I was listening to U2's great new album yesterday - "How to dismantle an atomic bomb". It seems to be everyones favourite 'music for the journey' right now. The first track to get my attention was track 3. Bono is talking about his relationship with his father ("it's you when I look in the mirror") and the singing gift he got from him ("You're the reason why the opera is in me"). But, it was not always happy ("We fight all the time", "A house doesn't make a home").

Another track which caught my attention was track 9. The story behind it is that Bono was talking to Noel Gallagher from Oasis. His father had just died and was ambivalent about going to the funeral. Noel said that it would help him let go and to get "one step closer to knowing" himself and his father and all that he meant.

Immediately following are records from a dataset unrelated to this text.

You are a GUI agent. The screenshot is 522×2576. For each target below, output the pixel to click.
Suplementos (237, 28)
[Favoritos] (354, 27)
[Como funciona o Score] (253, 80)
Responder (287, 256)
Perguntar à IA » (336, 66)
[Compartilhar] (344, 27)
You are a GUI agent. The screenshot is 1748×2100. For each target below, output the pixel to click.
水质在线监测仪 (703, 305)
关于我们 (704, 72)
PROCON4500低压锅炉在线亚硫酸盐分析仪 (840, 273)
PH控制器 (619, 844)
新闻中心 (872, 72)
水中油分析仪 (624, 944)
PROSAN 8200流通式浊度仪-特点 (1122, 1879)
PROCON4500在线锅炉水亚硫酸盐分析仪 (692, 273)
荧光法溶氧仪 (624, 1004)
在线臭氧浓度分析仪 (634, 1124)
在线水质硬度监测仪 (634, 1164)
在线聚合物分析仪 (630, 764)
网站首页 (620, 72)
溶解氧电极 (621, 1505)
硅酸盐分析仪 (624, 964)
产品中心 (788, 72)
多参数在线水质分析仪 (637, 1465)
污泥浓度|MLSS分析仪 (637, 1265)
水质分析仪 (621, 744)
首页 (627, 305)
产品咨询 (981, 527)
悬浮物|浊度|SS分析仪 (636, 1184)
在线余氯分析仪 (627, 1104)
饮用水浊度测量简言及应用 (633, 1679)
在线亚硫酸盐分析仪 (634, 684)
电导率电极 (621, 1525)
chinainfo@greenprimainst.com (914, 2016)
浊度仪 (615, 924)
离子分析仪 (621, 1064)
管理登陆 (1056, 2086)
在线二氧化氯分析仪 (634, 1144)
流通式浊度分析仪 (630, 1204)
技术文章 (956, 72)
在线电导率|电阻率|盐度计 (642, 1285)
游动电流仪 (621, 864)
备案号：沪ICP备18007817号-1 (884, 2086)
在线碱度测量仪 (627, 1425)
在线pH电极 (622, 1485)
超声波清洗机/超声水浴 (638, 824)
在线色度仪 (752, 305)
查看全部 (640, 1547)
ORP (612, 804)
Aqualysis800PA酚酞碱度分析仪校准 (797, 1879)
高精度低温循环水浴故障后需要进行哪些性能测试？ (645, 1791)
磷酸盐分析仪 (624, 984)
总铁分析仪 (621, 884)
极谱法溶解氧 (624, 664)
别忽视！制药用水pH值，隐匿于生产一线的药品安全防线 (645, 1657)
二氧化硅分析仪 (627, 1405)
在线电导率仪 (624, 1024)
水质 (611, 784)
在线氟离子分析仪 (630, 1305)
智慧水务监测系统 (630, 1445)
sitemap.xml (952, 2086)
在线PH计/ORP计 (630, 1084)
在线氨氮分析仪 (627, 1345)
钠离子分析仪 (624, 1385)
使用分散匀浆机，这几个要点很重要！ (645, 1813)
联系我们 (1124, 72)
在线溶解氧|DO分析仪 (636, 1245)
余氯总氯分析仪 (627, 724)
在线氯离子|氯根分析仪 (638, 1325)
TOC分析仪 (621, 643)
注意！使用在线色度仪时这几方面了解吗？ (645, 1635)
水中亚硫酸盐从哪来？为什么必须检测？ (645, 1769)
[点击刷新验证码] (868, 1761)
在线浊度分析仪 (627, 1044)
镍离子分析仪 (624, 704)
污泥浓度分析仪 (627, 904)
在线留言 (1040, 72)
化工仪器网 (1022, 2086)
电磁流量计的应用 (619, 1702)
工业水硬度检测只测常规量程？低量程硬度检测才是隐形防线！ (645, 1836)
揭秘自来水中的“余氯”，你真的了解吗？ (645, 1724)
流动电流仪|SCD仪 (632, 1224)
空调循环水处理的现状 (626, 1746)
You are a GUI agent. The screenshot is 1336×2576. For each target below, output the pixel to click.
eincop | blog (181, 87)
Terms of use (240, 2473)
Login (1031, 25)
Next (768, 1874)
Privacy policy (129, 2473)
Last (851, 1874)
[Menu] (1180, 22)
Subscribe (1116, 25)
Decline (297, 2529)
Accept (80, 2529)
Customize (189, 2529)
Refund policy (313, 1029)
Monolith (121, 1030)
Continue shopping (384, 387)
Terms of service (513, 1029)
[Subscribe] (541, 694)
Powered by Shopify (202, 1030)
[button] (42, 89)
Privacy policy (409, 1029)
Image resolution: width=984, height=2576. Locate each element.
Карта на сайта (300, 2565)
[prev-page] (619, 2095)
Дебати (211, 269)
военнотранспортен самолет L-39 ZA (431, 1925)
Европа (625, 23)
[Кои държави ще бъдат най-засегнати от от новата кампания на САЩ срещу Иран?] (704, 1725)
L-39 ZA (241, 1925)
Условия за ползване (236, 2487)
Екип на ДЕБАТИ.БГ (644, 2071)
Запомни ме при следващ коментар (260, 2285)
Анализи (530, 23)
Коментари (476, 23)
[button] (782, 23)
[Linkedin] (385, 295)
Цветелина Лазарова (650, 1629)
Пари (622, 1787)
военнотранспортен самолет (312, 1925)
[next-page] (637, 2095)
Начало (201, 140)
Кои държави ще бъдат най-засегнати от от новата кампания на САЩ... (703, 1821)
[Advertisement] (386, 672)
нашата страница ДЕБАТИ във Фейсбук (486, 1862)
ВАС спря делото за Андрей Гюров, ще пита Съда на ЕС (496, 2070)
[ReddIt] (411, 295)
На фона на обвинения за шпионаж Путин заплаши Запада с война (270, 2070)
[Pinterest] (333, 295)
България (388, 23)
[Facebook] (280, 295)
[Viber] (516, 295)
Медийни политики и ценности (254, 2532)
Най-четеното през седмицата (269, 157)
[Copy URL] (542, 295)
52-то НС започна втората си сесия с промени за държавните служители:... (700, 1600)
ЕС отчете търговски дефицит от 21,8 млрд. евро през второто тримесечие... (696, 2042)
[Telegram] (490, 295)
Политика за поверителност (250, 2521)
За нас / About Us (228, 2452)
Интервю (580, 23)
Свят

What Bono describes here beautifully is the process of letting go of a father figure and becoming your own man (or woman!). It can be especially hard if things had been difficult between people and if there was some good to be held onto - his fathers opera and his fathers faith. But, being able to be ourselves and to have 'left home' psychologically is a key part of maturity. 'Father' becomes 'Friend'.

For some, the idea of a father can be a tough one - and this can be transferred onto our understanding of God. God can seem restrictive, cruel, authoritarian, even abusive and vindictive - if that was the experience of their father. For this reason, I wonder if we have a particular responsibility to work things out with our fathers so that we are not transferring onto God things that are actually of our father. God is his own person.

The relationship between a man and his father is also different to that between a woman and her father. Men can find it hard to be close to their fathers and show emotion. Men find it hard to come out from under their father's shadow. I wonder if it was for this reason that four times, the Bible gives the following command about marriage. Note that the man leaves, not the wife.

For this reason a man will leave his father and mother and be united to his wife, and they will become one flesh.

Bono is in his 40s and you might think he would have got a lot of this sorted by now, but actually there are often many steps in 'leaving home' - some we do when we first sleep-over at a friends aged 6 or 7. another is when we might go off to college - but they keep on coming.

Another titile for this album might be "How to dismantle your Father". Step-by-step and with love-in-the-song would seem to be the answer.